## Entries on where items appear
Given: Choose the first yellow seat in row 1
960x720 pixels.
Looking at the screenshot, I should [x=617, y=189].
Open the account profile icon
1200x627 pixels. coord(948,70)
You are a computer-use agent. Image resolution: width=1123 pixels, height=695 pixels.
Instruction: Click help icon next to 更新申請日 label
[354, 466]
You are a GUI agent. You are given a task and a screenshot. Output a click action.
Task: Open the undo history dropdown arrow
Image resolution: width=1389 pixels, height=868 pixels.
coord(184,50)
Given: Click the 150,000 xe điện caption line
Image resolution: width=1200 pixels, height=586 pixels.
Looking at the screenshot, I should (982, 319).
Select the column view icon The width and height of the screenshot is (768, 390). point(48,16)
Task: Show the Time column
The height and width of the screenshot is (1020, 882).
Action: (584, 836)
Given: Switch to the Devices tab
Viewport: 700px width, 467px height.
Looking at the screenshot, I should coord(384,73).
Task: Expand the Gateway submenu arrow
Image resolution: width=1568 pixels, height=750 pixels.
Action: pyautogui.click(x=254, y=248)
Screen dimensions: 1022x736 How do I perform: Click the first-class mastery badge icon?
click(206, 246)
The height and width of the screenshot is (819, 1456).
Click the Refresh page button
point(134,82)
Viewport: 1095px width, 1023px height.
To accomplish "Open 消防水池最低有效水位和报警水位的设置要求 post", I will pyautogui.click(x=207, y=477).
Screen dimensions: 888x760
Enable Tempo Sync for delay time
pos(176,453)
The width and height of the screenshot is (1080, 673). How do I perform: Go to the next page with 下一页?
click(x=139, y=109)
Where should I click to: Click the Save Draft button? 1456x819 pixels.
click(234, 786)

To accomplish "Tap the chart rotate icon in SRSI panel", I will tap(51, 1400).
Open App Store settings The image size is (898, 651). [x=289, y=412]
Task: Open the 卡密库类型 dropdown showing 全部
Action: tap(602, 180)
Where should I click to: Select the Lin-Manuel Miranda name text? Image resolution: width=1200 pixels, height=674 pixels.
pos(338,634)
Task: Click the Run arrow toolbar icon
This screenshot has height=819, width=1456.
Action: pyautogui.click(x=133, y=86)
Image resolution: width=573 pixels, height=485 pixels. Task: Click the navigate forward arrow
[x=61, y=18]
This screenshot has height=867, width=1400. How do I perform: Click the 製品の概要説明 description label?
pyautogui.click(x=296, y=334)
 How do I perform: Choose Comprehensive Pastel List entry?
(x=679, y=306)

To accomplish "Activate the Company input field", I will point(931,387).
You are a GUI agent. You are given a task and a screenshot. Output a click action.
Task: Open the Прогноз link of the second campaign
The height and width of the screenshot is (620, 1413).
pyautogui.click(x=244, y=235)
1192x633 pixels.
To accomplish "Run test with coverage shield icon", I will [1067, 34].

## Written instruction
State how many lines of the records above contain the string "button", treating uppercase and lowercase as different. Give only the number.

## Worked answer
2